"What should he be unhappy about?" demanded Madama, who seemed indeed to be in the highest of spirits. "He has youth, health, wealth, rank, a character worthy all these blessings, and a beautiful boy. Do you imagine that he is going to mourn forever for a woman whom he never really loved, and who disgraced and tormented him? Poor thing! let her rest. It is almost a year since she died, and he has paid sufficient respect to her memory. I take it for granted that the duke is as full of life and spirit and joy as a man can be."
"Madama Teresa mia," said Aurora, "whom are you scolding? Allow me to remind you that I expressed a wish that the duke would not prove to be unhappy."
"And the wish implied a doubt," her friend retorted. "And your reference to the past was a shadow. And I will have no shadows to-day. Now I am going to have my repose, and I advise you to do the same. And you will wear the same dress at dinner, will you not? It is so pretty. Besides, you are looking rather pale, and it gives you a glow."
She went; and Aurora, instead of following her advice to go to rest, took refuge in the ball-room, which was her in-door promenade. She was never interrupted there. When she was in the ball-room, and they heard her light step going to and fro, it was taken for granted that she was composing, and the room became a sanctuary. No profane foot must cross the threshold.

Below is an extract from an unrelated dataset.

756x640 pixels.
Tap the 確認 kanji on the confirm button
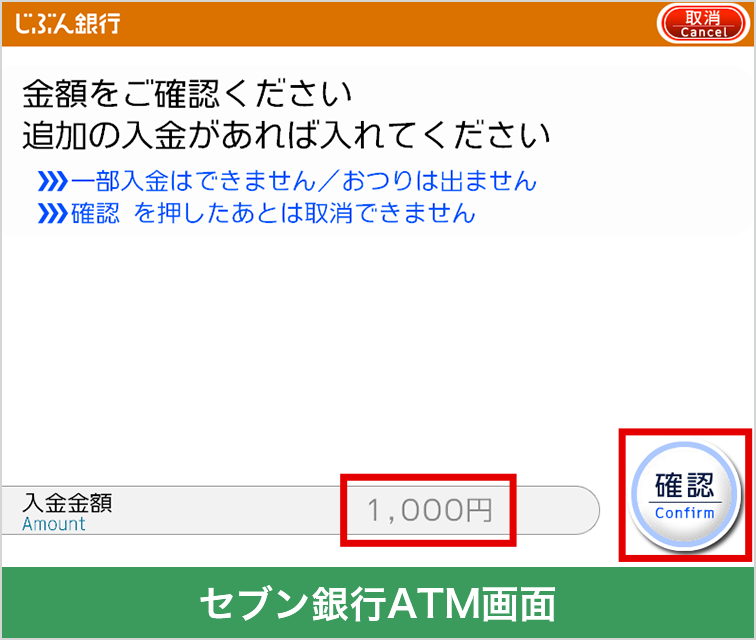coord(685,485)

She was very far from composing verses on this May afternoon. She was trying to tranquillize her mind, which Mrs. Lindsay's news had disturbed. She would be glad to see the duke, surely, dear kind friend that he was! Yet what meant the shrinking which accompanied that pleasant anticipation? She felt that she should tremble at his approach, and that her voice would falter. It would be a strange folly; and yet she feared that it would be impossible to control herself.
"It is because of all that happened before I left Sassovivo," she murmured to herself. "I have got him tangled up in my mind with those miserable affairs. I am certainly growing nervous, and it will never do. Away with all that has passed since he became Duke of Sassovivo! Su, Rubiera, whom I knew a soldier years ago, who bade me sing, and laid your drawn sword across the keys of my piano-forte for a motive, —Rubiera, who came across a chasm to me as I stood clinging to the broken wall, and smiled courage into my sinking heart. Su, Rubiera, who divided the olive-twig with me, promising to challenge me when we met again with Fuori il verde! It was I who showed the green and gave the challenge when we met, and I have the three leaves yet." She drew a locket from her breast, and opened it to look at the memento, and at her mother's miniature enclosed with it.

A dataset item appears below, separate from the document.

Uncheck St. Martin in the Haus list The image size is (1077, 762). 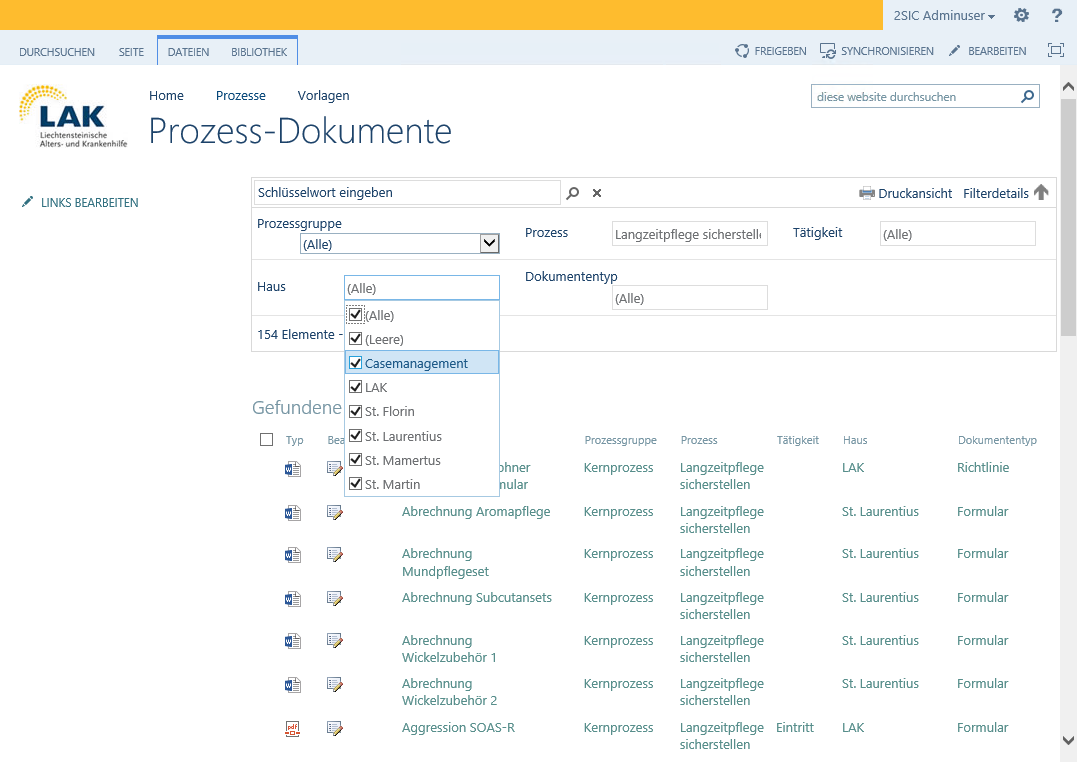356,484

She was smiling now. That bright past had thrust aside all painful recollections, and the old cordial, loving confidence was coming up again.
The sun, declining to the palace roofs opposite, flooded the room with light. It made Aurora's red dress brilliant, and played and sparkled on the gold she wore. Twenty little golden chains of Venice hung around her neck, slender thread after thread from throat to girdle, invisible now with fineness, and now showing a misty flash in the sun. There was a gold filigree rose in her hair, which at certain movements changed to a red rose, and then to a pallid flame, and in the shadow it had all the softness of a yellow rose just blown.
Aurora walked to and fro in the light, a brilliant figure, counting over the treasures of her memory.
"I wonder what I sang that night!" she murmured. "I never copied it. It was something about my country. When I ended they crossed their swords above my head, D'Rubiera and General Pampara. What did I sing? I wish I could remember."